A few weeks ago I found myself in an actual record store with an unexpected hour to kill, and I had a jolly time shopping for music the same way I shop for wine. I look at the label and take a chance. In this case, I ended up with a half-dozen CDs* (remember CDs? I’ve bought more vinyl over the last three years than I have compact discs).
One cover caught my eye that I ended up not buying? It was Nils Frahm’s CD “Screws.” I liked the cover and the description of the music — apparently Frahm, a pianist, had messed up his thumb pretty bad and was relegated to playing the piano with only nine of his ten fingers. The title of the album refers to the hardware in his thumb to help with the healing. However, a quick google of the album informed me that the entire thing is available for free on Frahm’s Soundcloud account. So I went that route. It’s some lovely music, and much more appreciated for the intimacy of the recording. One can hear him shift around on the piano bench as he plays, even. Having recently broken my hand and dealing with the limitations that this injury forced upon my own musical output, I appreciated this idea even more.
As a result, it was exciting when, a few weeks later, the Thursday night Disquiet Junto came along and I realized that it was a remix project for this Nils Frahm album. Frahm himself is hosting this particular project, and Marc Weidenbaum latched on to this for the 55th Junto project. The idea was as follows:
This week’s project involves a shared set of source material. The source audio is the free solo piano album ‘Screws’ by Nils Frahm.
Frahm, who’s based in Germany, posted the nine-track album of short solo works for free download while he was recuperating from busting one of his thumbs.

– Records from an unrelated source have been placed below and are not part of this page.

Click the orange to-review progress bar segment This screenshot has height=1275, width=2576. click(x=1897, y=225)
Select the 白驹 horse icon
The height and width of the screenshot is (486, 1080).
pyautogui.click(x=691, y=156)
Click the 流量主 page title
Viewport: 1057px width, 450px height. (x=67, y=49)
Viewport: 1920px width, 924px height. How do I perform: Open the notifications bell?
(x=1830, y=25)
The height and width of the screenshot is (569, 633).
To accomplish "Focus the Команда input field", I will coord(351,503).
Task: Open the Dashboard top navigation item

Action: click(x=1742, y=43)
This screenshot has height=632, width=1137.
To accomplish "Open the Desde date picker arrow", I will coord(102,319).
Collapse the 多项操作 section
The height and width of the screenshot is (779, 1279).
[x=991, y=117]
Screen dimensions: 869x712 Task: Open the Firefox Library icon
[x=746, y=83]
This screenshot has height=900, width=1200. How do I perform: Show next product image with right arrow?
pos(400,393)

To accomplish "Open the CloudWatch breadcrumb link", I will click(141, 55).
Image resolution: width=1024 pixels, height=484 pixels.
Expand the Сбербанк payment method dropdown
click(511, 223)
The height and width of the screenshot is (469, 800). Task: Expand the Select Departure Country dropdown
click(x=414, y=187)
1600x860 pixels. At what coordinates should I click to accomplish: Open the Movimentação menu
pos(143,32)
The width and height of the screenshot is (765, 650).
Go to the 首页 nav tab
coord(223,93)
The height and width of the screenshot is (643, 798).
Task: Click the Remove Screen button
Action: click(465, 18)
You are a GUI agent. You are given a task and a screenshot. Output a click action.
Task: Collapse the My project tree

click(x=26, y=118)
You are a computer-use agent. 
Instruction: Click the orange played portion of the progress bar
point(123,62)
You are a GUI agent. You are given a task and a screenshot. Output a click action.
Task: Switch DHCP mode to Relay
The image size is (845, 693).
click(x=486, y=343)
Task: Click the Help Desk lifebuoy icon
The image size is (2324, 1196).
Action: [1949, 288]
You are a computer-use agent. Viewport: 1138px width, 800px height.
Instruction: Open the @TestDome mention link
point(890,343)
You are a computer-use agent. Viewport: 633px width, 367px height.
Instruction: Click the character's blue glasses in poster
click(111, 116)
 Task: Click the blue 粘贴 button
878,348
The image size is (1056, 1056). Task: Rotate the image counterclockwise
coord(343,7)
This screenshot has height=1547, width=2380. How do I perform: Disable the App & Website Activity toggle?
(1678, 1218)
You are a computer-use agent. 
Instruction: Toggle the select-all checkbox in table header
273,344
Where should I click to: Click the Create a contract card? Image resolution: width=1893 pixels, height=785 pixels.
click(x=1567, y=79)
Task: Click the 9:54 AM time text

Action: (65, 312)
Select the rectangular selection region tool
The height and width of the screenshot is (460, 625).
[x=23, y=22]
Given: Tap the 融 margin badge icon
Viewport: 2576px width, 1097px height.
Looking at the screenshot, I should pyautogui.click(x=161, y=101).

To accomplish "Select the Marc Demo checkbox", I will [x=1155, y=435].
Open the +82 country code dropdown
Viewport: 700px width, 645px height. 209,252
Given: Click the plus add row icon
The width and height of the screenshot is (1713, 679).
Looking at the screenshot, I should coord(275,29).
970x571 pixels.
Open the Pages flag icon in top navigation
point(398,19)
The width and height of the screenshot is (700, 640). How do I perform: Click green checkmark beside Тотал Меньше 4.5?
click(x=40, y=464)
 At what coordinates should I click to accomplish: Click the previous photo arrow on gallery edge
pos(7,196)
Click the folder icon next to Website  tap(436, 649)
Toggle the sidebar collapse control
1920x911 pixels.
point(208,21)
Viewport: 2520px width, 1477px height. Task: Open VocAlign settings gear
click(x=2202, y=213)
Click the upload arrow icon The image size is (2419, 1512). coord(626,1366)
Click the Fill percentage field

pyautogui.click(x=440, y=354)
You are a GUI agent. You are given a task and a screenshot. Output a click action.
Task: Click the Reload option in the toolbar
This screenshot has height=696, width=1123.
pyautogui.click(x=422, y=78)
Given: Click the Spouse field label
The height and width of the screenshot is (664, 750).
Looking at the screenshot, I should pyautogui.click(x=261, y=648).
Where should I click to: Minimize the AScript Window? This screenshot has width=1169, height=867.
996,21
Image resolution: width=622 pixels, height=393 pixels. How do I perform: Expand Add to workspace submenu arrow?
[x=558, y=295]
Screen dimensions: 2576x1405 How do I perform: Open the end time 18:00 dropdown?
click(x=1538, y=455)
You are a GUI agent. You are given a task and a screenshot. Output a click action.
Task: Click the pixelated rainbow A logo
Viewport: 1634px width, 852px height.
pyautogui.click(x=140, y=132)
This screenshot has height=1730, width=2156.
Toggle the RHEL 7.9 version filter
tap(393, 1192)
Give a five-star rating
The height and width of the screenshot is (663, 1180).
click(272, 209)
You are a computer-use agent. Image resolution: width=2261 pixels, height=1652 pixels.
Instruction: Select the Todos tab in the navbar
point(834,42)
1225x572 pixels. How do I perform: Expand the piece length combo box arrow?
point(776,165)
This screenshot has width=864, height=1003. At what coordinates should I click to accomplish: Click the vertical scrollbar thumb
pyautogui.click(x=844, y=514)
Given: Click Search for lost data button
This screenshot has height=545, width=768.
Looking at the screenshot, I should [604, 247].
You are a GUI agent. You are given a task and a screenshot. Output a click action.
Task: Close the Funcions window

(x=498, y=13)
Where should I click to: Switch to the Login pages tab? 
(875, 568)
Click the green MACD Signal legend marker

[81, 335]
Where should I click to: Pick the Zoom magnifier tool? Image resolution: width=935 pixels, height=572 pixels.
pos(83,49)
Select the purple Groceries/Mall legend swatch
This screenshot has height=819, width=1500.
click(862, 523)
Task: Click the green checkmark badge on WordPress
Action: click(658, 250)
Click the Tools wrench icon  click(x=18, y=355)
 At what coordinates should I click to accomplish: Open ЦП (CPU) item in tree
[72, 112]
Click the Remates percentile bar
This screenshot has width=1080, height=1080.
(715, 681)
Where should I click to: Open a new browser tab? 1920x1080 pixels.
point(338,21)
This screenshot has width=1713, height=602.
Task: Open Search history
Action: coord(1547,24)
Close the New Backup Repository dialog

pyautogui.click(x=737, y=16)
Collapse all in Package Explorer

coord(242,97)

He subsequently created a site to house all the remixed/reworked versions that admirers sent to him, as well as the videos and other responses that he received.
For this project you will take two of the source tracks — “Do” and “Re” — and create a new track from them, in the process creating a work for two pianos.
Source Audio: You can download the files as sets of MP3 or AIF audio:
You can only use those two Frahm tracks as audio source material for your track, and you cannot add anything other sounds, but you can transform the two Frahm tracks as you please. In the end, though, the sound of a piano should be evident.
I was away for the weekend with friends, in New Haven, so I decided to attempt this project using only the OP-1. I recorded large parts of the two pieces into the tape recorder on the OP-1 and quickly found this to be a much more difficult thing to do than I expected. I wanted to keep the piano-ness of the pieces to a large extent, so merely sampling a small part and sequencing it wasn’t going to work. So I began cutting sections and looping them in the tape machines. I got some interesting parts, but creating an entire work from this was going to make me a bit insane.
When I got back home and was with laptop, I dumped a lot of what I’d done into Ableton, and put it all together there. The results are a mix of straight Frahm, and my mechanical whirring from the OP-1 loops.
*The CDs I bought are as follows
Bob Dylan: The Basement Tapes. I can’t believe I bought a Bob Dylan album. I also found all the bootlegs related to the basement tapes and have them now as well. Great stuff.
Modest Mouse: Good News for People Who Love Bad News. So good. Califone led me to Ugly Casanova, led me to Modest Mouse.
Land Observations: Roman Roads IV-XI. Felt ambivalent about this after a few lessons. But I now realize it has affected my guitar-playing in a lot of ways. I’ve become a little obsessed with looping, which is a post in itself.
The Notwist: The Devil, You + Me. I burned out on Mrs. John Soda and Lali Puna back about five years ago. This is good, but it is a lot like those other Weilheim bands.
Fruit Bats: Spelled in Bones. I got it because Brian Deck of Califone produced some Fruits Bats. Apparently not this one, but I still like it.
Dntel: Something Always Goes Wrong / Early Works for Me If It Works for You. Highly recommended. I love Dntel and this early work is fascinating. It was sitting on my coffee table and my kid Wilson sees it and says “Oh cool, Jimmy Tamborello, can I borrow that?”